Of the lines listed below, return exactly those that run from the line containing "The width and height of the screenshot is (750, 487)." through the line containing "Click the press release headline text", both included.

▸ Entries shown
------------------------------
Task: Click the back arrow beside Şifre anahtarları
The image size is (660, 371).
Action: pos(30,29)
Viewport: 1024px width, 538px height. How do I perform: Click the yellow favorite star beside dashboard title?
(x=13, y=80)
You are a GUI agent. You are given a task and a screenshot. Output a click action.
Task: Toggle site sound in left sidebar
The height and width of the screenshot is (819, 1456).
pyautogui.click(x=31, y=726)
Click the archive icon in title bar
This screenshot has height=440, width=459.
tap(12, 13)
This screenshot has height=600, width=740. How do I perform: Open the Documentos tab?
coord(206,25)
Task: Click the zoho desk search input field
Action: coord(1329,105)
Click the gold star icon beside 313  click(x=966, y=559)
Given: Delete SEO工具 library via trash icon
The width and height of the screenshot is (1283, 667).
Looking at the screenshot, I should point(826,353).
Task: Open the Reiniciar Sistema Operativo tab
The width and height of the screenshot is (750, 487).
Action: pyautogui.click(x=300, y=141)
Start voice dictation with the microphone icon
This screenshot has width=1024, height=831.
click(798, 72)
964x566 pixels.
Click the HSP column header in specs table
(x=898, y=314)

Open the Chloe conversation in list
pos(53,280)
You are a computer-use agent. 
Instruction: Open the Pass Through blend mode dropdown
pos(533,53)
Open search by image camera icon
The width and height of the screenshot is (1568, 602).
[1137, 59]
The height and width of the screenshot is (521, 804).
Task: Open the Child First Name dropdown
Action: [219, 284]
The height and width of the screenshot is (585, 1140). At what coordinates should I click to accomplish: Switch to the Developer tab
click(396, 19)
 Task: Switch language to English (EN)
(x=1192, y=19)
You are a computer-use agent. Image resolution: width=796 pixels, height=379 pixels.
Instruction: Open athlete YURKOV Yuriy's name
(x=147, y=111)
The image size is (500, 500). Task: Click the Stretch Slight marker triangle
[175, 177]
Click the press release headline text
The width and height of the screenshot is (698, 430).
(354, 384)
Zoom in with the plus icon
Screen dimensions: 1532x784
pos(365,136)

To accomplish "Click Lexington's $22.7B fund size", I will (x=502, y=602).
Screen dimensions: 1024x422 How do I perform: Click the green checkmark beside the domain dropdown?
------------------------------
▸ Expected answer
The width and height of the screenshot is (750, 487).
Action: pyautogui.click(x=300, y=141)
Start voice dictation with the microphone icon
This screenshot has width=1024, height=831.
click(798, 72)
964x566 pixels.
Click the HSP column header in specs table
(x=898, y=314)

Open the Chloe conversation in list
pos(53,280)
You are a computer-use agent. 
Instruction: Open the Pass Through blend mode dropdown
pos(533,53)
Open search by image camera icon
The width and height of the screenshot is (1568, 602).
[1137, 59]
The height and width of the screenshot is (521, 804).
Task: Open the Child First Name dropdown
Action: [219, 284]
The height and width of the screenshot is (585, 1140). At what coordinates should I click to accomplish: Switch to the Developer tab
click(396, 19)
 Task: Switch language to English (EN)
(x=1192, y=19)
You are a computer-use agent. Image resolution: width=796 pixels, height=379 pixels.
Instruction: Open athlete YURKOV Yuriy's name
(x=147, y=111)
The image size is (500, 500). Task: Click the Stretch Slight marker triangle
[175, 177]
Click the press release headline text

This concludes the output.